Mit dem Ende der UdSSR, dem Abzug der Roten Armee aus Afghanistan und Saddam Husseins Invasion Kuwaits, die die Stationierung amerikanischer Truppen im Golf zur Folge hatte, entwickelte sich der militante Islamismus: Osama bin Laden und seine Anhänger betraten die Bühne. Die Ereignisse überschlugen sich: Somalia, Bosnien, Scheitern der Nahost-Friedensgespräche, 11. September, Afghanistan- und Irak-Krieg. Spätestens seit dem Anschlag in Madrid ist der Islamismus „zu einem integralen Bestandteil des Westens geworden”.

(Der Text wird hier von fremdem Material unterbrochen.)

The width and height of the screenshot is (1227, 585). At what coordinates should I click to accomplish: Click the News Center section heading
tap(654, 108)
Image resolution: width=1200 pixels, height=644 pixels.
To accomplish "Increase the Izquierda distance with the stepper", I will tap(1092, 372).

Kepel entblößt die Weltsicht der amerikanischen Neokonservativen und ihre Vorstellungen von der Demokratisierung des Nahen und Mittleren Ostens mit Hilfe der „Überlegenheit der Waffen” als realitätsfremd. Seine Beweisführung lässt das Vorgehen der Bush-Regierung als größenwahnsinnig und verantwortungslos aussehen: Es habe erst den Terror gemehrt. Bin Laden ist noch immer nicht gefasst, Afghanistan bleibt unregierbar, der Irak ist in Aufruhr. Die extremsten aller Islamisten, die „Salafisten” und „Dschihadisten”, sind derweil in einem unüberschaubaren globalen Terrornetz untergetaucht.

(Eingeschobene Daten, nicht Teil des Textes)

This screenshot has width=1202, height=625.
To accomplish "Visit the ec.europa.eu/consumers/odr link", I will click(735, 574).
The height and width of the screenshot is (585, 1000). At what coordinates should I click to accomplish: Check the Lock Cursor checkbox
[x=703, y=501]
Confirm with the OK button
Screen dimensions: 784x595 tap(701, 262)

Indem die „Neokons” ihr Feindbild vom Kommunismus nahtlos auf den Islamismus übertrugen, hätten sie das Phänomen vollkommen fehlgedeutet, sagt der Professor für Politische Studien am Institut d’Etudes Politiques in Paris. „Al-Qaida auf eine lokalisierbare Operationsbasis zu reduzieren, die durch massive Bombardements und Durchkämmen des Geländes zerstört werden kann, ermöglicht es, die schmerzhafte Arbeit der Analyse zu vermeiden, bei der sich die Washingtoner Strategen der eigenen Verantwortung stellen müssten: dass sie nämlich ein Monster geschaffen haben, das sich nach getaner Arbeit im Kampf gegen die Rote Armee gegen seinen Frankenstein gewandt hat.”

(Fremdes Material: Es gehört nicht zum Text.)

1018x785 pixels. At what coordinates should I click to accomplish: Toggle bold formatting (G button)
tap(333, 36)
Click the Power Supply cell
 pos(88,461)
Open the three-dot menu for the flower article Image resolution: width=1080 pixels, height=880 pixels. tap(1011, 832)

Zu den wichtigsten Instrumenten der militanten Islamisten zählen „Terror, die Medienpräsenz in der arabischen Welt, die virtuose Beherrschung geheimer Banktransfers über den Globus und das Surfen im Internet zwischen Tora Bora, Bali und Tampa”. Ihr Ziel ist es, sich in der allgemeinen Atmosphäre völliger Ohnmacht gegenüber der amerikanischen Supermacht und dem militärisch haushoch überlegenen Israel als kämpfende Avantgarde für die islamische Glaubensgemeinschaft in der Welt darzustellen.
Seine These vom Niedergang des Islamismus aufgreifend, attestiert Kepel auch den militanten Vertretern des politischen Islam durchweg Versagen: Sie hätten die Massen keineswegs mobilisiert, und die gegen den Westen gerichteten Anschläge schadeten vor allem der eigenen Zivilbevölkerung. Schlimmer noch, die Religiösen hätten die Kontrolle über die Entwicklung verloren - immer mehr versprengte, unprofessionelle Gruppen von sozial Benachteiligten und Kriminellen, die mit al-Qaida keinen Kontakt haben, aber deren Logo benutzen, machten den Terror allenthalben zur Alltäglichkeit.
Das Haus des Islam selbst drohe im Chaos zu versinken. Wie gefährlich diese Situation für den Weltfrieden ist, beschreibt Kepel eindrücklich. Die Entwicklung sei nur aufzuhalten, wenn die modernen Muslime im Westen in das bürgerliche Leben der Demokratien integriert werden und somit die Kluft zur arabisch-islamischen Welt überbrücken. Die Zukunft des Islam entscheide sich in Europa. Erst die Trennung von Moschee und Staat könne aber die Kräfte der Modernisierung, die durch den 11. September und den US-Interventionismus in Gefahr geraten seien, freisetzen. Beim Leser bleibt die Frage, wie viel Blut mit welchen Folgen für den Westen noch fließen muss, bis das unheilvolle Zusammenspiel von amerikanischen Neokonservativen, israelischen Besatzungspolitikern, reaktionären arabischen Herrschern und international agierenden, militanten Islamisten ein Ende hat.
ALEXANDRA SENFFT
GILLES KEPEL: Die neuen Kreuzzüge. Die arabische Welt und die Zukunft des Westens. Piper Verlag, München 2004. 389 Seiten, 22,90 Euro.
Zwei muslimische Gläubige beim Freitagsgebet in der Umm- al-Qura-Moschee in Bagdad.